▶ _Exercise aim_:
Each line that includes "Create" must be copied from the records.

Data listing Block Start

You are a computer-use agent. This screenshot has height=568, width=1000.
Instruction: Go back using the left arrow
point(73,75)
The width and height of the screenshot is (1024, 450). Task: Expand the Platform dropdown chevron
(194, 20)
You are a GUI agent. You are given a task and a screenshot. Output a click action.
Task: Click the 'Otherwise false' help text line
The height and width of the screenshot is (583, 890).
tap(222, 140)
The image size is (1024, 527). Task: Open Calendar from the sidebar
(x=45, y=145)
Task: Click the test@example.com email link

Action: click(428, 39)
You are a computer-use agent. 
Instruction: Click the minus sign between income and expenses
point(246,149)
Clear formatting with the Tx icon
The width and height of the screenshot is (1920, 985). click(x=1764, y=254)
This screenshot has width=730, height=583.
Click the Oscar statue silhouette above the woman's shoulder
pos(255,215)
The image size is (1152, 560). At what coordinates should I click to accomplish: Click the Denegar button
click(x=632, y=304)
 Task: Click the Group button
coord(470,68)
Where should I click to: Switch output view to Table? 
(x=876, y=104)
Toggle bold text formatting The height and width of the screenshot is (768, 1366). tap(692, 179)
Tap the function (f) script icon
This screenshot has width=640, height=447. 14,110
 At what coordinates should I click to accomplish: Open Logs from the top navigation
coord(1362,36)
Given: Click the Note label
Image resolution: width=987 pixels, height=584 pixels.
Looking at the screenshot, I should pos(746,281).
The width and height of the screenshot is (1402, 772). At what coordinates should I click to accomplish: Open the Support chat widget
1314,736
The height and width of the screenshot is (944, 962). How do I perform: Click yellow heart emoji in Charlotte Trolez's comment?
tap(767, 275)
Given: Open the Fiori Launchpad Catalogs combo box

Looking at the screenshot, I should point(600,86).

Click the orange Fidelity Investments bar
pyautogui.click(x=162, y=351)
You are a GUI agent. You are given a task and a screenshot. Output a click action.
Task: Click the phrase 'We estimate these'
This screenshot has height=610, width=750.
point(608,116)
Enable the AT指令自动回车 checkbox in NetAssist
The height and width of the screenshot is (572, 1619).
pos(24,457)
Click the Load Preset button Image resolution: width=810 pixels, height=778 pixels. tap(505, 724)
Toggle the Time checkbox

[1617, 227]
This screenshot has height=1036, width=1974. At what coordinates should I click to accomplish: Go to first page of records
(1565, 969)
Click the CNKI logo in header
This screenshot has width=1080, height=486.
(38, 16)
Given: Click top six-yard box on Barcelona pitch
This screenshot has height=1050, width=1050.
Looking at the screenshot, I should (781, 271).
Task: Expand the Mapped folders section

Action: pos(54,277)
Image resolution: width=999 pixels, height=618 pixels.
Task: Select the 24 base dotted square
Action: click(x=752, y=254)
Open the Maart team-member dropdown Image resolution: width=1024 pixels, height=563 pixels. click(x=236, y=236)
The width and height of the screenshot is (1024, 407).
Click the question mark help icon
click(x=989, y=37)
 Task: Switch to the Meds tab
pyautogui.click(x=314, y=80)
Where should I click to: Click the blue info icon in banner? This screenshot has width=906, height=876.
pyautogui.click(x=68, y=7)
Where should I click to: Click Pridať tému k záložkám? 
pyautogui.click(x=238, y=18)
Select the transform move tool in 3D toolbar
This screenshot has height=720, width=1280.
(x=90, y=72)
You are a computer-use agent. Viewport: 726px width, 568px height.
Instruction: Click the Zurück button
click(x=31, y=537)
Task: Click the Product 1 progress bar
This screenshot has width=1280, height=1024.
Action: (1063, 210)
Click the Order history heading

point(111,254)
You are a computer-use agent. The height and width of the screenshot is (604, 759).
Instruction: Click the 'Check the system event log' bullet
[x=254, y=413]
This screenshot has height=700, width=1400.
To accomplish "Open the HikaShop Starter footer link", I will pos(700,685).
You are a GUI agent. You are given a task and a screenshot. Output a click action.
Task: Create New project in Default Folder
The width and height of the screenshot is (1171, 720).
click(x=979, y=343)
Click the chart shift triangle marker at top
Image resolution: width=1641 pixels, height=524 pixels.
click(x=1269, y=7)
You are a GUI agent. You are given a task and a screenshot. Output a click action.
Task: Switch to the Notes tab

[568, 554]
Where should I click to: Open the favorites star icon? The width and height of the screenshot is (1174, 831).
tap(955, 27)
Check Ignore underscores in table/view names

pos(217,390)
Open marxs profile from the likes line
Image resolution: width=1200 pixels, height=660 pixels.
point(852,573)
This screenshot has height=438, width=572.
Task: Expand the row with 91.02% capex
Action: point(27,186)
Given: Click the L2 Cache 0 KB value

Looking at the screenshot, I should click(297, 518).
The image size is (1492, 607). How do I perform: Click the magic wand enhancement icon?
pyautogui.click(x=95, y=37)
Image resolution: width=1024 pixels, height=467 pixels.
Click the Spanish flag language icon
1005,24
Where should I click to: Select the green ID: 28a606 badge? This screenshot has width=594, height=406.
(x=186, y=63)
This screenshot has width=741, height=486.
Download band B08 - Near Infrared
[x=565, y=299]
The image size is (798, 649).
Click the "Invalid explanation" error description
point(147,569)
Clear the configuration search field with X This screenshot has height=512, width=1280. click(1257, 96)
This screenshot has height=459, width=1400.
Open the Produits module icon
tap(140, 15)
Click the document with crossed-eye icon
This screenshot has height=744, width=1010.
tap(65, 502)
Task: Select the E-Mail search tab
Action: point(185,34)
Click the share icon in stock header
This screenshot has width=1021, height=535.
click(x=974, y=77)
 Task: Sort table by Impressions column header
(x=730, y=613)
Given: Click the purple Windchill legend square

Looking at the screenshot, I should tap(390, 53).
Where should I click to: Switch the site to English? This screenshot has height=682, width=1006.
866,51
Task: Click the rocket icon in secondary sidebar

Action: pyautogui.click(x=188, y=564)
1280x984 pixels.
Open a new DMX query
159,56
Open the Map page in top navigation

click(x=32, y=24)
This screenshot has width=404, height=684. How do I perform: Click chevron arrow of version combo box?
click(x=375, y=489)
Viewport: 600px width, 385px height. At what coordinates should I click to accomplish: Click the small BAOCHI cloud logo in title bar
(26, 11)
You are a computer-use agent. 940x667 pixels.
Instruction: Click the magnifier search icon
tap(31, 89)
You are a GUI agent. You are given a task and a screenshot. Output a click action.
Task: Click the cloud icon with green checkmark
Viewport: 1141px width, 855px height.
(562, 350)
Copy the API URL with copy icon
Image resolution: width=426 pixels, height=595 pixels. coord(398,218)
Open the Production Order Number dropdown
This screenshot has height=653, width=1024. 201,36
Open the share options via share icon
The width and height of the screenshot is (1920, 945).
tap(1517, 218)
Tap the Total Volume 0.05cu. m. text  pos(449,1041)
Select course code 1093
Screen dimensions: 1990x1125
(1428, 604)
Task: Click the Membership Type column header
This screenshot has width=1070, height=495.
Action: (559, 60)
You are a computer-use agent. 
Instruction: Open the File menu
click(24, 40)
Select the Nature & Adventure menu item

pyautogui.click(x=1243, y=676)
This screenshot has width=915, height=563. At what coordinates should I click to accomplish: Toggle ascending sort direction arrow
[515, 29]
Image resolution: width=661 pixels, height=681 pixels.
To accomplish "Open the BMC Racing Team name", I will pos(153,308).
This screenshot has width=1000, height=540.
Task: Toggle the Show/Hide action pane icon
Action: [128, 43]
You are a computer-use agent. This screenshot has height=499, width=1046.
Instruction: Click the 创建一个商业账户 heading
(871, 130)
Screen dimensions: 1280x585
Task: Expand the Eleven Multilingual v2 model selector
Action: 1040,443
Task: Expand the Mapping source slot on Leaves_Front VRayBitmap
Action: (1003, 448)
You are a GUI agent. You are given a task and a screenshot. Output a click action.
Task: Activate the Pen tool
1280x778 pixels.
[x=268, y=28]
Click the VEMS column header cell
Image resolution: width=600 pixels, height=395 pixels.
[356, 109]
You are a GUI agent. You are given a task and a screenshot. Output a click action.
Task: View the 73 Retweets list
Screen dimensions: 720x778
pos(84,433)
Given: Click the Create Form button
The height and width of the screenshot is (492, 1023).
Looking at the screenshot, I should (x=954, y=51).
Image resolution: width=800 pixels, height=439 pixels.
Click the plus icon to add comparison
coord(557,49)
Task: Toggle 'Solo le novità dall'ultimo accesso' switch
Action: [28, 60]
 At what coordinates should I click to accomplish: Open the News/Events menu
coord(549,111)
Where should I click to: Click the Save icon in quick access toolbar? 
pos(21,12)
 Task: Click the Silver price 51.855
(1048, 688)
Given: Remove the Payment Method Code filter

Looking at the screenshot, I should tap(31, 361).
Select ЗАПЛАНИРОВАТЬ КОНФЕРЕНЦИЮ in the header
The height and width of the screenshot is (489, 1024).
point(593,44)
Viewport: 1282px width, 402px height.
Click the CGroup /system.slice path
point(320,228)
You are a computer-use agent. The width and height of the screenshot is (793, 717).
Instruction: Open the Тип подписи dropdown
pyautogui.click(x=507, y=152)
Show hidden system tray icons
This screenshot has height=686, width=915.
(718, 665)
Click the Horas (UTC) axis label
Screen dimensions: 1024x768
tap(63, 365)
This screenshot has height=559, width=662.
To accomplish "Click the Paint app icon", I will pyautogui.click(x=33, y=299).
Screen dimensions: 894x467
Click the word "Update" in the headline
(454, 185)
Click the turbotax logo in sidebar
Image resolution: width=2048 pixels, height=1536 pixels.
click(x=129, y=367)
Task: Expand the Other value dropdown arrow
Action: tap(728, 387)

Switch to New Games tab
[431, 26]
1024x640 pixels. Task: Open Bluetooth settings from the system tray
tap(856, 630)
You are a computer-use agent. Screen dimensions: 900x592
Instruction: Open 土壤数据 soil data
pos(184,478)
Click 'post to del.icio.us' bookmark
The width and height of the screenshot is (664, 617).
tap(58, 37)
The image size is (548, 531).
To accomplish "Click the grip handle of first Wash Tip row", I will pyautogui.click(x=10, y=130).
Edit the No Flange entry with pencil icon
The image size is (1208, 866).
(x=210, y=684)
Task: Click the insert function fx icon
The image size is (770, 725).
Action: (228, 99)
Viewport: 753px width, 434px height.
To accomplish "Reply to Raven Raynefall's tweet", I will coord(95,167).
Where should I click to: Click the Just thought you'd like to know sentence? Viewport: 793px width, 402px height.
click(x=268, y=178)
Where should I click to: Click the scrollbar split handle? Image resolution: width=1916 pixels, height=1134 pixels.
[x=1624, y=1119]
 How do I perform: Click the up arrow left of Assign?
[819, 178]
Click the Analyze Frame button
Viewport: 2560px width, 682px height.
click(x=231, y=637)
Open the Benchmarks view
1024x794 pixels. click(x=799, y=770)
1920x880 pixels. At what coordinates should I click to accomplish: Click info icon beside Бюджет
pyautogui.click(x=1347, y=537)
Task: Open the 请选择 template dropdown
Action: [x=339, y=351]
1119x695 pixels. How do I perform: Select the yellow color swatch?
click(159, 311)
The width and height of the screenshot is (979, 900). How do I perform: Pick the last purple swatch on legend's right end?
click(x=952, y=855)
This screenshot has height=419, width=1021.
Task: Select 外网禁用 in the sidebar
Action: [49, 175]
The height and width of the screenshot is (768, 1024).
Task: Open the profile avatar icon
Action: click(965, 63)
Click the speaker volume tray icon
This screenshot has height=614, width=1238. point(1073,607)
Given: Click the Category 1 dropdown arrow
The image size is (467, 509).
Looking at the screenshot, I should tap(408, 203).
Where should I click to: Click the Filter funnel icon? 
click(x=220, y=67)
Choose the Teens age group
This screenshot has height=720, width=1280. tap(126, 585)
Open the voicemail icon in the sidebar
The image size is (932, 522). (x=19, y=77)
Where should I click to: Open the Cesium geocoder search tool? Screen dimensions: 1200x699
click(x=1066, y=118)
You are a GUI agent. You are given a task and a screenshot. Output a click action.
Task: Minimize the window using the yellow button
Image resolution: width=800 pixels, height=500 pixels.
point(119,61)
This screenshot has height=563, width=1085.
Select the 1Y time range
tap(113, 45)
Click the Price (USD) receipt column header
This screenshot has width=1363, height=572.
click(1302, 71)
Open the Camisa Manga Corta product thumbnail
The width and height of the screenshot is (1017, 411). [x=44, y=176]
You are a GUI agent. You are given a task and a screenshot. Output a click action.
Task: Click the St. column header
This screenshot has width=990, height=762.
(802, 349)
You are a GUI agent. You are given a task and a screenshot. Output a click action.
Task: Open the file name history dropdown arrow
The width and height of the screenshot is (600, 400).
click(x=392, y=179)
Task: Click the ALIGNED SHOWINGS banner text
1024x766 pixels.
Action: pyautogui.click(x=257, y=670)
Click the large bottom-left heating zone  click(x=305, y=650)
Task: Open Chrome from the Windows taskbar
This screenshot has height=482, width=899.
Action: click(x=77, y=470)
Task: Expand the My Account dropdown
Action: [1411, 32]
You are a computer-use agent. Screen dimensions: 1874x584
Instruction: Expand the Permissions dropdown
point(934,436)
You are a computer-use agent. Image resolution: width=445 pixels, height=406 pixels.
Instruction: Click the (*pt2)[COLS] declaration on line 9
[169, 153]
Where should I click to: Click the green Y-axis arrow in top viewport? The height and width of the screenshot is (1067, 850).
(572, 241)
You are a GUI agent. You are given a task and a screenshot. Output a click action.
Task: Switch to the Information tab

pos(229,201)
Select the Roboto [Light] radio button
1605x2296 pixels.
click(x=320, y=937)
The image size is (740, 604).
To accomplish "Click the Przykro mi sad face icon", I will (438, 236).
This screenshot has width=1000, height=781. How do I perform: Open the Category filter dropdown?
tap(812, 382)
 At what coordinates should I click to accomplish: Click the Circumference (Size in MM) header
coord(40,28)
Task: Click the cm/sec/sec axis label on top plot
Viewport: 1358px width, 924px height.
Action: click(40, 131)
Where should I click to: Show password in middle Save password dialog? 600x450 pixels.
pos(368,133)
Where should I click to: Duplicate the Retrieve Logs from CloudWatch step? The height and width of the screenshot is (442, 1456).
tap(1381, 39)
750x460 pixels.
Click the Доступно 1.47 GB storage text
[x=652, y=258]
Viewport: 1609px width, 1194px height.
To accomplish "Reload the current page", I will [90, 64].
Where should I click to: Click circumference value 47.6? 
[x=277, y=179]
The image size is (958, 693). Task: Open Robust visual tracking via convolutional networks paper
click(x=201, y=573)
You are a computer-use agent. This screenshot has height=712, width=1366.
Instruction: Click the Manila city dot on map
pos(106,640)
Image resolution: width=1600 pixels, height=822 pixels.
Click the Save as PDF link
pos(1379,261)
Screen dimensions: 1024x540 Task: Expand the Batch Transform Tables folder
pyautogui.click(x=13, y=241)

Data listing Block End

▶ _Result for this task_:
Task: Create New project in Default Folder
Given: Click the Create Form button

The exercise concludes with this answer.